(Records from a collection)
┄┄┄┄┄┄┄┄┄┄
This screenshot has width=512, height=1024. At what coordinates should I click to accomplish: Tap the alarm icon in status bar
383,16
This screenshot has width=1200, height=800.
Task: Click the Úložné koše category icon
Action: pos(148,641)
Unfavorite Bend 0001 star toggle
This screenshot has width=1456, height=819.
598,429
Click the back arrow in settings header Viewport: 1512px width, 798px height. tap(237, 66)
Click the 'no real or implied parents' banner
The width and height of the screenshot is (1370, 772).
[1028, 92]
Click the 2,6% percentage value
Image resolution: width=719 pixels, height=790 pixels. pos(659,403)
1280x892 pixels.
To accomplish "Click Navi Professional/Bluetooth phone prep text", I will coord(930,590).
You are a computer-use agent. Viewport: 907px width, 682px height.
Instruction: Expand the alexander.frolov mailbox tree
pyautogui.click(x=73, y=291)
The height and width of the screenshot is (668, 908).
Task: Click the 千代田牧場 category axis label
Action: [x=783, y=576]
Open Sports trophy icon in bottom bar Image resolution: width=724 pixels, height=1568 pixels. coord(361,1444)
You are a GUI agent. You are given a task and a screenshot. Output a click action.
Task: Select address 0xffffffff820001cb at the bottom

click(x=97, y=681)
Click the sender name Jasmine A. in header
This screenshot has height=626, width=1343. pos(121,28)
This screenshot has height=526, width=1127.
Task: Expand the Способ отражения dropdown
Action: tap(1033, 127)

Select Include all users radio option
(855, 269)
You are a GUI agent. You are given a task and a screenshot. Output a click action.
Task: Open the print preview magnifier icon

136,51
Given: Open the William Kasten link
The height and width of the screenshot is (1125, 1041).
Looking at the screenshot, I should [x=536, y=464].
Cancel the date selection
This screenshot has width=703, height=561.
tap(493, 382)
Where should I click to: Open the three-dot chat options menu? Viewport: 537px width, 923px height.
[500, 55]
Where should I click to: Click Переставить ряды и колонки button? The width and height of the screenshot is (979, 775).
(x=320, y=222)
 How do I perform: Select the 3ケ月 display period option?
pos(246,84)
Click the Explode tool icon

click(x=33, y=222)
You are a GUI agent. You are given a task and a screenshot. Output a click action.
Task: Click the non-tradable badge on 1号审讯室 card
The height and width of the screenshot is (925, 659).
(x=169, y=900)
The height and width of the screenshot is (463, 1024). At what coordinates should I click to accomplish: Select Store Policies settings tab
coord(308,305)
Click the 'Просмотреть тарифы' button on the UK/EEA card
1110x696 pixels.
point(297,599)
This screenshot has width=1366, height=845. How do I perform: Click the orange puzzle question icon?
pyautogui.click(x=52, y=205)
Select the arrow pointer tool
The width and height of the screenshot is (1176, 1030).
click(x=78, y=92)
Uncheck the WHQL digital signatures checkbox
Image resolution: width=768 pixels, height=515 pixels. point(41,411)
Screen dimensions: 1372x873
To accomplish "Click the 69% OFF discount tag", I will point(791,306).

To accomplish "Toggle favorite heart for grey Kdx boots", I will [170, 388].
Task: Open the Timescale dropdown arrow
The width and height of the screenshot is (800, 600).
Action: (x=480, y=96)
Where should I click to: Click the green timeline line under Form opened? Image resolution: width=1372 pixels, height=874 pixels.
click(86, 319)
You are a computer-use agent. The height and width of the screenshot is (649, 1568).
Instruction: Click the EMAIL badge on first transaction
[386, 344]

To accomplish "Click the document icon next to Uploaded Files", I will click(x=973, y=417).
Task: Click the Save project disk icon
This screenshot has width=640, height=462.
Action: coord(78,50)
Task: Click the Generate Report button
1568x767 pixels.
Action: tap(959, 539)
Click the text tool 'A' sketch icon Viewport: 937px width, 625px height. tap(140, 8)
┄┄┄┄┄┄┄┄┄┄
Written exercise: Reproduce the full listing above line for line, without any changes.

The output:
This screenshot has width=512, height=1024. At what coordinates should I click to accomplish: Tap the alarm icon in status bar
383,16
This screenshot has width=1200, height=800.
Task: Click the Úložné koše category icon
Action: pos(148,641)
Unfavorite Bend 0001 star toggle
This screenshot has width=1456, height=819.
598,429
Click the back arrow in settings header Viewport: 1512px width, 798px height. tap(237, 66)
Click the 'no real or implied parents' banner
The width and height of the screenshot is (1370, 772).
[1028, 92]
Click the 2,6% percentage value
Image resolution: width=719 pixels, height=790 pixels. pos(659,403)
1280x892 pixels.
To accomplish "Click Navi Professional/Bluetooth phone prep text", I will coord(930,590).
You are a computer-use agent. Viewport: 907px width, 682px height.
Instruction: Expand the alexander.frolov mailbox tree
pyautogui.click(x=73, y=291)
The height and width of the screenshot is (668, 908).
Task: Click the 千代田牧場 category axis label
Action: [x=783, y=576]
Open Sports trophy icon in bottom bar Image resolution: width=724 pixels, height=1568 pixels. coord(361,1444)
You are a GUI agent. You are given a task and a screenshot. Output a click action.
Task: Select address 0xffffffff820001cb at the bottom

click(x=97, y=681)
Click the sender name Jasmine A. in header
This screenshot has height=626, width=1343. pos(121,28)
This screenshot has height=526, width=1127.
Task: Expand the Способ отражения dropdown
Action: tap(1033, 127)

Select Include all users radio option
(855, 269)
You are a GUI agent. You are given a task and a screenshot. Output a click action.
Task: Open the print preview magnifier icon

136,51
Given: Open the William Kasten link
The height and width of the screenshot is (1125, 1041).
Looking at the screenshot, I should [x=536, y=464].
Cancel the date selection
This screenshot has width=703, height=561.
tap(493, 382)
Where should I click to: Open the three-dot chat options menu? Viewport: 537px width, 923px height.
[500, 55]
Where should I click to: Click Переставить ряды и колонки button? The width and height of the screenshot is (979, 775).
(x=320, y=222)
 How do I perform: Select the 3ケ月 display period option?
pos(246,84)
Click the Explode tool icon

click(x=33, y=222)
You are a GUI agent. You are given a task and a screenshot. Output a click action.
Task: Click the non-tradable badge on 1号审讯室 card
The height and width of the screenshot is (925, 659).
(x=169, y=900)
The height and width of the screenshot is (463, 1024). At what coordinates should I click to accomplish: Select Store Policies settings tab
coord(308,305)
Click the 'Просмотреть тарифы' button on the UK/EEA card
1110x696 pixels.
point(297,599)
This screenshot has width=1366, height=845. How do I perform: Click the orange puzzle question icon?
pyautogui.click(x=52, y=205)
Select the arrow pointer tool
The width and height of the screenshot is (1176, 1030).
click(x=78, y=92)
Uncheck the WHQL digital signatures checkbox
Image resolution: width=768 pixels, height=515 pixels. point(41,411)
Screen dimensions: 1372x873
To accomplish "Click the 69% OFF discount tag", I will point(791,306).

To accomplish "Toggle favorite heart for grey Kdx boots", I will [170, 388].
Task: Open the Timescale dropdown arrow
The width and height of the screenshot is (800, 600).
Action: (x=480, y=96)
Where should I click to: Click the green timeline line under Form opened? Image resolution: width=1372 pixels, height=874 pixels.
click(86, 319)
You are a computer-use agent. The height and width of the screenshot is (649, 1568).
Instruction: Click the EMAIL badge on first transaction
[386, 344]

To accomplish "Click the document icon next to Uploaded Files", I will click(x=973, y=417).
Task: Click the Save project disk icon
This screenshot has width=640, height=462.
Action: coord(78,50)
Task: Click the Generate Report button
1568x767 pixels.
Action: tap(959, 539)
Click the text tool 'A' sketch icon Viewport: 937px width, 625px height. tap(140, 8)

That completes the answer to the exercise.